29/05/2026
This week's love-note from Chris:
Dear friends,
Last night, on my way to our monthly Elders’ Session meeting at Ministry House, I drove through an intersection where the traffic lights have not been working for some months (many of you will know of this spot over the N1 highway).
Most days, people approach the intersection carelessly, slowing down slightly at best, and sometimes hardly stopping at all if the road seems clear.
But last night was different.
Three police vehicles were parked near the intersection, and suddenly everything changed. Every driver, myself included, approached the crossing carefully and correctly. Cars came to a complete stop. People waited their turn. Everyone became patient, cautious, and remarkably law-abiding, under the watchful eye of the police 😁🤭.
As I drove away, I wondered why, sometimes, it takes someone watching for us to do the right thing?
Of course, as Bette Middler correctly reminds us in her famous song, “God is watching us…”, but this truth must not leave us imagining God as a kind of heavenly traffic officer waiting to catch us doing something wrong. God is not standing over our lives looking for reasons to punish us.
Rather, Scripture teaches us that God is always with us through the presence of his Holy Spirit to gently guide, shape, convict, and transform us from within.
The real goal of the Christian life is not outward compliance (rule-keeping), but inward transformation.

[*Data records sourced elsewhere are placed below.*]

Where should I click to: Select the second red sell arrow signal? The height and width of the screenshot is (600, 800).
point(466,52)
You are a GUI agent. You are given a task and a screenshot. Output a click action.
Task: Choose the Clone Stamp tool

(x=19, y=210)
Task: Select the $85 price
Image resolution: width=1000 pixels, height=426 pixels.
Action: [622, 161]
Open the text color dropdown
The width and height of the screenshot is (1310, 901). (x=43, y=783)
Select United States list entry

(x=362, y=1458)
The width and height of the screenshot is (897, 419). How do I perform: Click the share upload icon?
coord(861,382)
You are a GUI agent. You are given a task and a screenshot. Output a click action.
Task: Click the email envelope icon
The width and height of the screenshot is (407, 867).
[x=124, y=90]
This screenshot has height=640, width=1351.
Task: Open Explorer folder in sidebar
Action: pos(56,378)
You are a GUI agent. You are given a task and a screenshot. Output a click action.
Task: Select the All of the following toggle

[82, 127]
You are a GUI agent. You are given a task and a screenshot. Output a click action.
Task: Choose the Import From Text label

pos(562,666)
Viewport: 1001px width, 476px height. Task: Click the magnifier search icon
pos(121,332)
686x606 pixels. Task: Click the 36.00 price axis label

Anyone can modify their behaviour temporarily when accountability appears nearby, like traffic offices at an intersection.
But, Christian maturity is something deeper than that. Over time, the Spirit forms within us hearts that genuinely desire what is good, kind, honest, compassionate, patient, and Christlike, even when nobody else notices, applauds, or affirms us.
The Apostle Paul writes:
“Since we live by the Spirit, let us keep in step with the Spirit.”
— Galatians 5:25
What a beautiful way to think of the Christian life. Day by day, conversation by conversation, decision by decision, we are invited to walk in step with the Spirit of Jesus, not merely behaving well when others are watching, but allowing God’s presence to shape who we are from within and so become more Christlike.
Perhaps one of the true tests of character is not who we are when others are watching, but who we are when no one is watching.
“Whatever you do, whether in word or deed, do it all in the name of the Lord Jesus, giving thanks to God the Father through him.”